• **TASK DIRECTIONS**: Only the lines from the line containing "Given: Click the" through the final line of the entries should be printed, exactly as given, with the pictures left out.

[Collected data]
--- --- ---

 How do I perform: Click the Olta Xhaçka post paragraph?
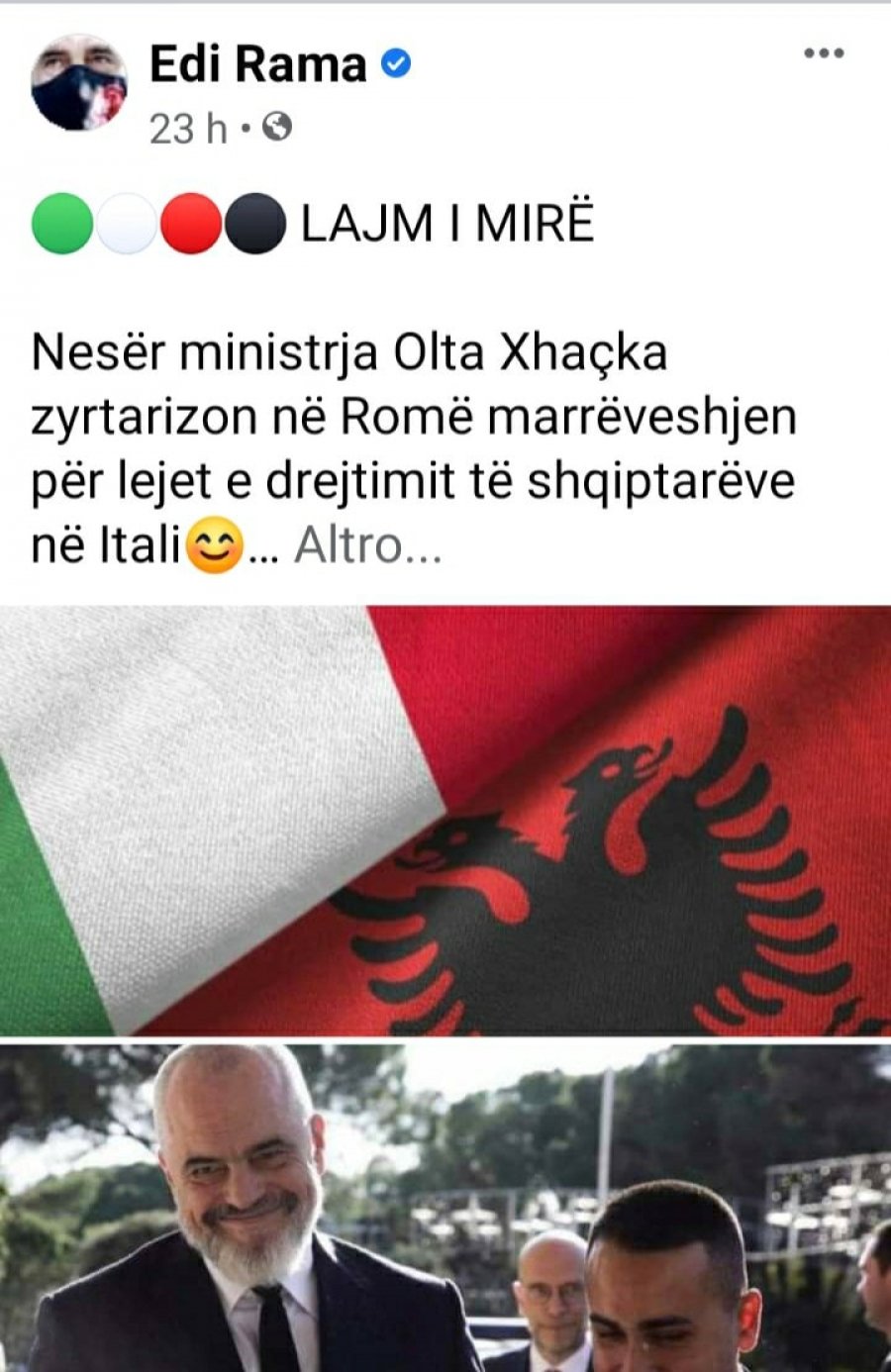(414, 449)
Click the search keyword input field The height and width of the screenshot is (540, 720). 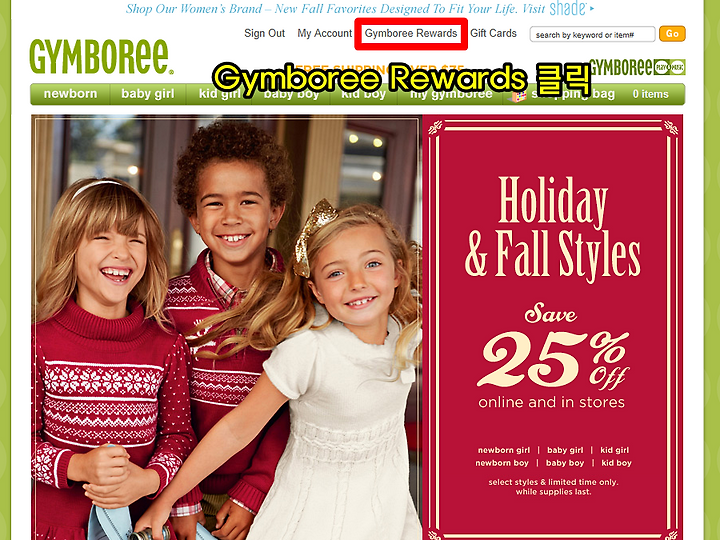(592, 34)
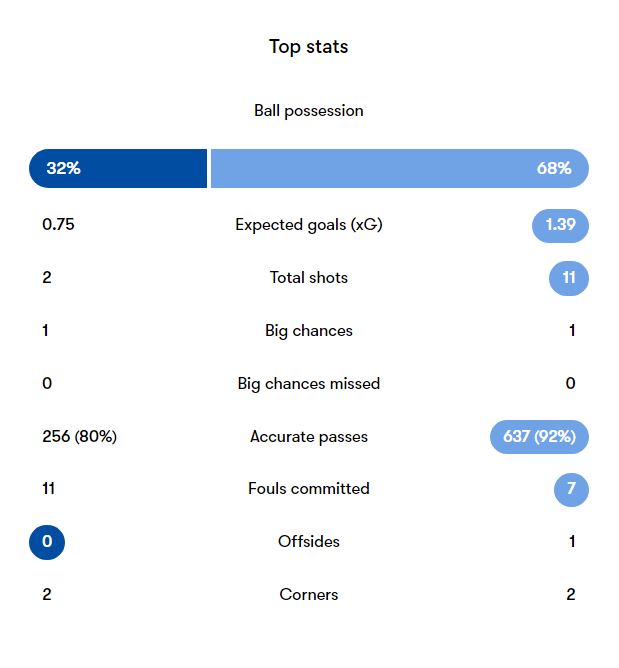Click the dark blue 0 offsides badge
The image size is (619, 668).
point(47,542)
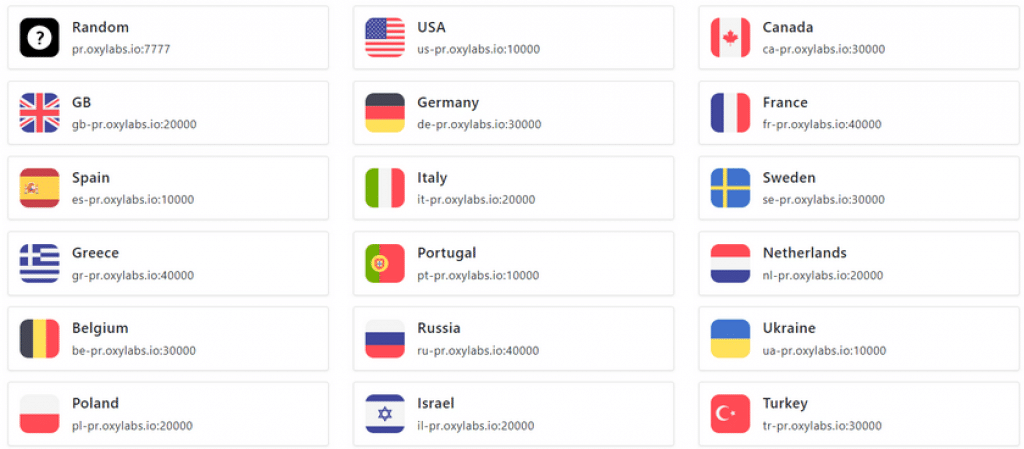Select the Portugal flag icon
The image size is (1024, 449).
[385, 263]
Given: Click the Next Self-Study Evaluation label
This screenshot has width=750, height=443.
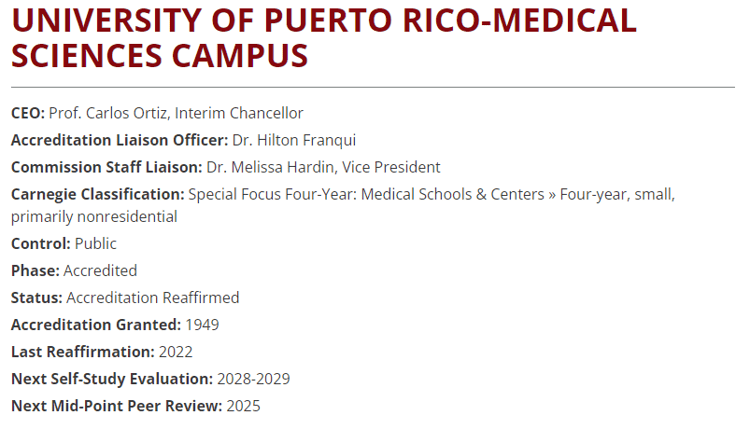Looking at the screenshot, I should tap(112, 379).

--- --- ---

• **EXPECTED ANSWER**:
Given: Click the Next Self-Study Evaluation label
This screenshot has width=750, height=443.
Looking at the screenshot, I should tap(112, 379).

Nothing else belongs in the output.